Guadeloupe is in the middle of the Caribbean islands and has therefore two distinctive seasons: one called dry season, during from December to April and the other one, called humid season, from mid-June to November. Besides, it also has a rainy season that takes place from August to October, during which currents get stronger because of the rain, making the dives more difficult and more dangerous. As a tourist, the best months to visit Guadeloupe are May, June and November. However, the best period to dive in Guadeloupe is from December to April.
Scuba diving conditions
Visibility: The visibility in Guadeloupe is pretty good since it is possible to see underwater from 50 to 100 feet.
Currents: The currents there have a weak strength, except during the rainy season from August to October when they can be very violent.
Difficulty: It is absolutely possible to begin dive in Guadeloupe thanks to the numerous beginners level of certain dive sites. But some dive spots like Sec Pâté or Banc des Vaisseaux require divers to have a level 2.
The water temperature in Guadeloupe is high: between 26° and 29°C 79° and 84°F.

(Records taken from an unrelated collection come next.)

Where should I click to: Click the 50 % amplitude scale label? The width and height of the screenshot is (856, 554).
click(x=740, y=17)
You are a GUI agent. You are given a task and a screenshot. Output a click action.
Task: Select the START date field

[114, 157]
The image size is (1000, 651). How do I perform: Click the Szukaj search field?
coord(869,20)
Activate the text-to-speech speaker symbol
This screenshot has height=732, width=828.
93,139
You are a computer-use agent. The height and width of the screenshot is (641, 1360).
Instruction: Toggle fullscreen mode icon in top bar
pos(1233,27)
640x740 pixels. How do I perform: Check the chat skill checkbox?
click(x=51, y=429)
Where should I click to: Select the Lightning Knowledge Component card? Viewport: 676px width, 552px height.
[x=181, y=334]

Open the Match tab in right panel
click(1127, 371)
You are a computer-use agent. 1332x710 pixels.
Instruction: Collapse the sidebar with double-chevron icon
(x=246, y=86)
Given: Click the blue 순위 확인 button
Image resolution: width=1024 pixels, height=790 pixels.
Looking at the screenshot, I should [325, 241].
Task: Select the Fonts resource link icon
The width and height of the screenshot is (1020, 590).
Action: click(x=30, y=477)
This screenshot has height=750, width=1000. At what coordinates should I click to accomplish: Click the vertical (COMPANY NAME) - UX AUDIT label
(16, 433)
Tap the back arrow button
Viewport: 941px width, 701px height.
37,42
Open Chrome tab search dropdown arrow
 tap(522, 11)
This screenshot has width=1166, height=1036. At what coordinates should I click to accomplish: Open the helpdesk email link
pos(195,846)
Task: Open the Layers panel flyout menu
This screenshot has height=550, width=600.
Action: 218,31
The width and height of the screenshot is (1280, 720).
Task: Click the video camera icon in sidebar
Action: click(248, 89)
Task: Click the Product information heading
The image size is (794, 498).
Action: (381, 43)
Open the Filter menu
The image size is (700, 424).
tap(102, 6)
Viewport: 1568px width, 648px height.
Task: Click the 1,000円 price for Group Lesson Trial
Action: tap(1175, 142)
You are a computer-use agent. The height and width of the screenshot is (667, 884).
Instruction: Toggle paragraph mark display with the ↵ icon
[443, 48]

What to see while diving and snorkeling?
Guadeloupe has very rich and diversified fauna and flora. You’ll find there various different species of sponges but also great barriers of coral. Diving in Guadeloupe will allow you to see the beautiful but dangerous lionfish also known as Ptérois Volitans and barracudas, especially in the Îlets Pigeon area. Even if it’s rare, it is also possible to see common stingrays. However, this specimen is quickly ill-at-ease when surrounded by men and never stay around for long. Turtles are very common in Guadeloupe. You will be able to see them during different dives of different levels. For the luckiest guys, it will be possible to swim with humpback whales, the great cetacean that generally reach the 13 or 14 meters width.